Japanese researchers have decoded 20 near-complete genetic variant groups hidden in disease and immune-related regions of the human genome, moving the global effort to map all human genetic diversity decisively forward.
This breakthrough matters because our understanding of human genetics has long been built on a foundation of incompleteness. Traditional reference genomes, relied upon by scientists worldwide for nearly two decades, were constructed from a limited number of individuals and didn't capture the full spectrum of genetic variations that differ across populations. These missing variants—groups of genes inherited from one parent that can influence disease susceptibility or immune response—are precisely the ones that shape how illness develops and progresses. For Japanese populations and other groups historically underrepresented in genomic research, this gap has meant less precise diagnosis and treatment.
A team led by Yoshihiko Suzuki at the Research Organization of Information and Systems tackled this challenge using a pangenome graph approach, which weaves together genetic sequences from multiple individuals into a unified system. Rather than treating the genome as a single linear blueprint, the pangenome graph reveals how genetic sequences overlap, diverge, and recombine across people—making it possible to identify variants that conventional methods miss. Working with samples from 10 Japanese men, the researchers systematically reconstructed previously unresolved regions that conventional genomes couldn't adequately represent.

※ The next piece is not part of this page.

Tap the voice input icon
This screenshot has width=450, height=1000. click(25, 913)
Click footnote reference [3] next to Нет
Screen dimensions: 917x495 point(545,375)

The results, published May 27 in Nature Communications, are striking. The team nearly doubled the complete reconstruction rate of complex genetic regions from 46.8% to 91.2%, revealing new genomic structures and mutation patterns along the way. In the KIR region on chromosome 19, for example, they discovered that Japanese haplotypes possess substantially different structures than the linear reference genome—including previously unidentified gene configurations. The pangenome graph made visible what had been invisible: the actual diversity encoded in Japanese DNA that global reference genomes had failed to capture.
This contribution arrives at a pivotal moment for genomic science. Since the international Telomere-to-Telomere Consortium completed the first full reference human genome in 2022, the race has intensified to create a comprehensive pangenome that genuinely represents human genetic variation across populations. Japan's contribution fills critical gaps, particularly in complex regions where traditional sequencing methods tend to fail—places where genes repeat or resemble each other so closely that they're difficult to distinguish and assemble correctly.
The implications ripple across medicine and public health. Understanding how genetic diversity actually maps onto disease risk in specific populations opens pathways toward more personalized medicine and more equitable healthcare. A treatment protocol based on a genome that didn't represent Japanese genetic variation might miss important molecular differences in how disease manifests or responds to therapy. By anchoring genomic medicine in genuine population diversity rather than incomplete reference sequences, researchers can develop diagnostics and treatments better calibrated to the people who need them.
"We increased the complete reconstruction rate of complex genetic regions related to immunity and disease from the previous 46.8% to 91.2%, and we revealed new genomic sequence structures as well as mutation patterns suggesting bias in the evolutionary process," Suzuki noted. The work now provides a foundation for deeper investigation into how evolution has shaped immune and disease-related genes differently across human populations—knowledge that will inform the next phase of pangenome research as scientists worldwide race to ensure no population's genetic story remains untold.